A team of researchers in New Zealand have shown that although the number of calories you eat in snacks are mostly offset by a reduction in the amount you at regular meals, choosing nuts instead of chocolate or potato chips means your diet improves overall (Eur J Nutr 2017;56:1255-1267).

There's been some controversy around the question of snacking, with some folks advocating eating more frequently and others (including myself) advising caution due to the possibility of consuming more calories than you need. We know that children, if allowed to choose the amount they eat, will usually choose to eat about the right amount for them - it's adults whose hunger cues can be overridden by emotion, availability, and the expectations of others, to name just a few influences.

Today's research suggests that adults may do the same.

Just over 100 men and women with normal Body Mass Indices participated in the authors' snacking study. Each participant was randomly assigned to one of four groups: three of the groups were distributed individual, pre-packaged daily snacks for the 12-week duration of the study, while the fourth received no snacks and served as the control. The three snack groups received about the same number of daily calories (about 260 calories per day) in their provided snacks, with one group receiving milk chocolate, a second receiving potato chips, and the third being provided with hazelnuts.

The participants were told that they could choose to consume those provided foods between meals, as snacks, or they could incorporate their supplied food into their regular meals, if they wished. No other dietary advice was given: participants were to follow their usual diet other than consuming the assigned snack foods.

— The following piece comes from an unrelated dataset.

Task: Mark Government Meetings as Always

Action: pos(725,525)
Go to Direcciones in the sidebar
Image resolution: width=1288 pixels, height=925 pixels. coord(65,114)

The authors collected two sets of three detailed food diaries from the participants, once at the start of the study (before adding the snack foods) and again about midway through the study. Since the snacks were pre-bagged, the authors collected the serving bags from the participants at the end of the study to measure how well they had complied with instructions.

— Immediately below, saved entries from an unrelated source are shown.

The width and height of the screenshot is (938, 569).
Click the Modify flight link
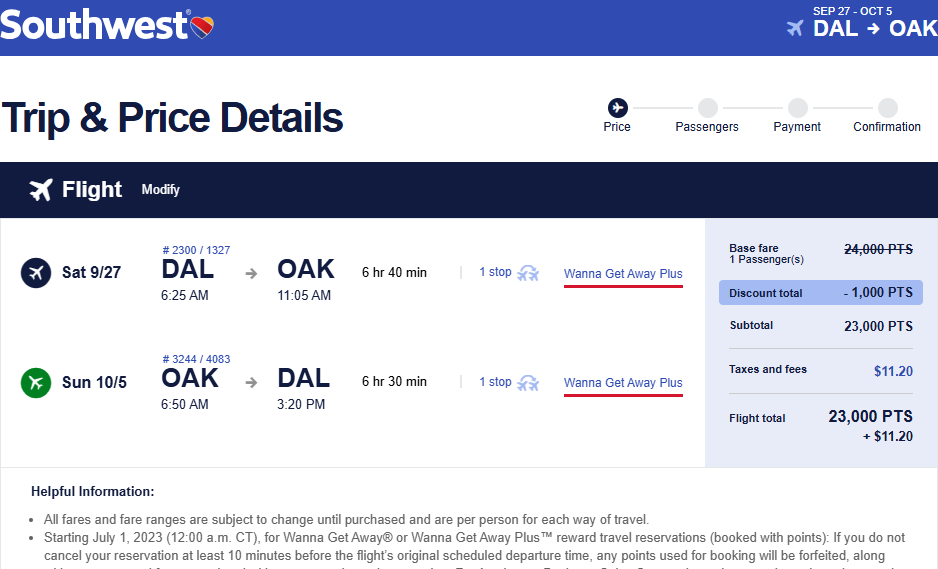coord(160,190)

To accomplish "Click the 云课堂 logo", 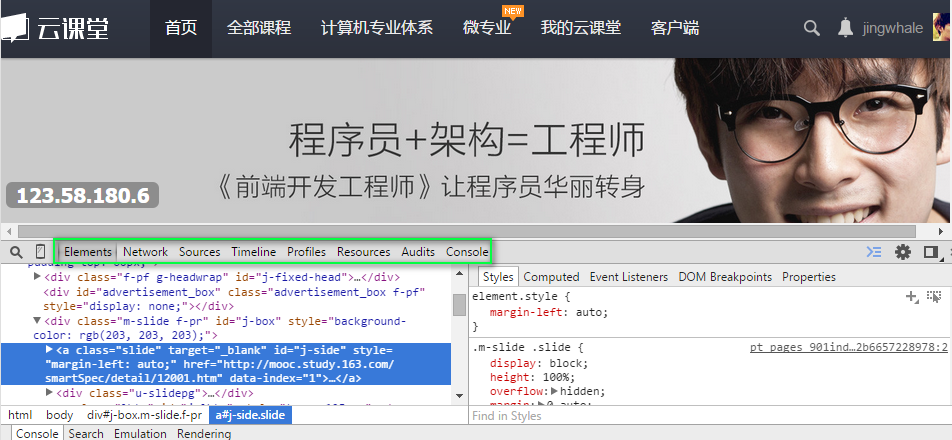I will (58, 28).
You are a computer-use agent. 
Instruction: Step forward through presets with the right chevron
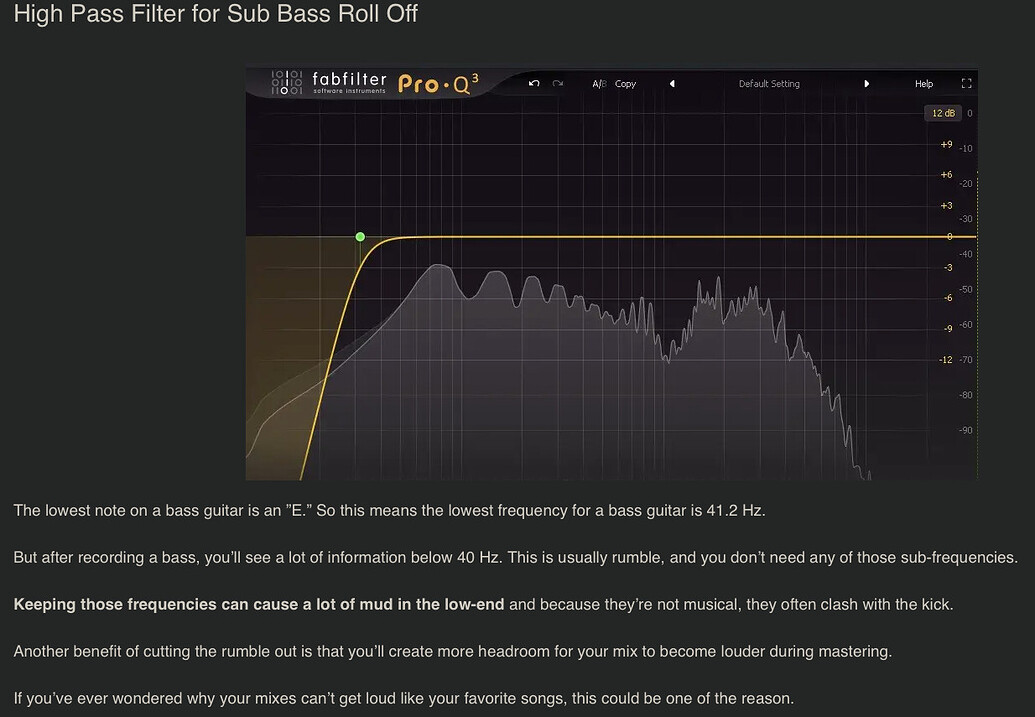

You might expect that the participants receiving the snack foods would have gained about the same amount of weight: they had all been consuming the same number of extra calories, after all. Yet none of the snacking groups gained weight. A closer look at their diet records revealed that the participants were compensating for the additional calories in the snack foods by consuming fewer calories at other meals.

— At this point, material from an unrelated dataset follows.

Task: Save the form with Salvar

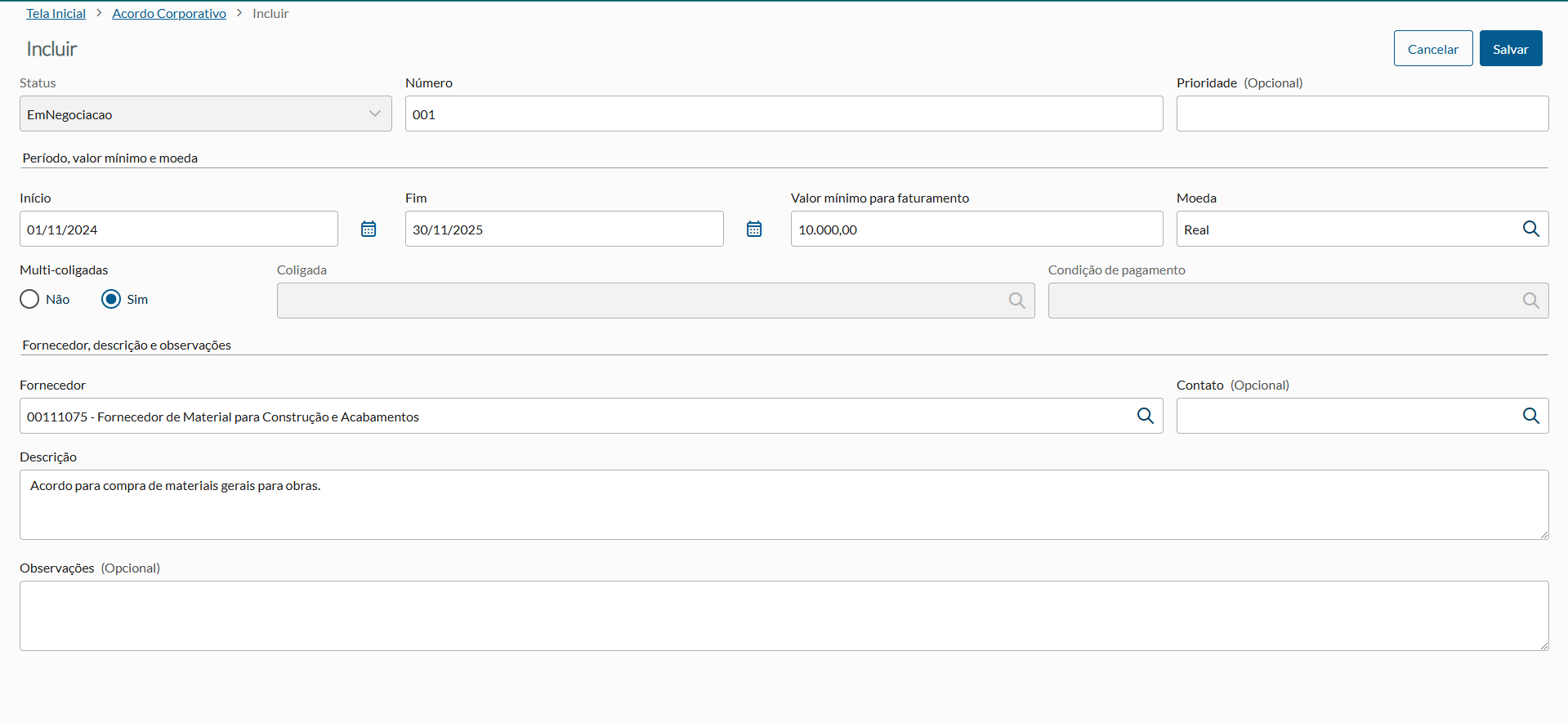Action: click(1510, 49)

When the authors analyzed not just the number of calories consumed, but also the nutrients in those calories, they found that those consuming the potato chips ended up consuming slightly more fiber than during their usual diet, while the chocolate group consumed significantly more sugar than during their usual diet. This took into account the fact that the participants were also partially compensating for the increased fiber or sugar by decreasing the fiber or sugar elsewhere in their diet.

The hazelnut group, however, saw much higher intake of polyunsaturated and monounsaturated fats - both of which have been linked to better heart health. Consuming the unsaturated fats in the hazelnuts was not compensated for quite as well as the fiber or sugar in the other snacks.

What this means for you

This should not be taken as permission to snack as much as you want on whatever you want: 260 calories per day in snacks is only about 15% of 1,800 daily calories. Compensating for those extra calories by consuming less at regular meals might not be very noticeable in terms of meal size. What this should do is draw your attention to how easily you can improve the quality of the calories in your diet - by choosing nuts as snacks - without significantly changing your regular diet.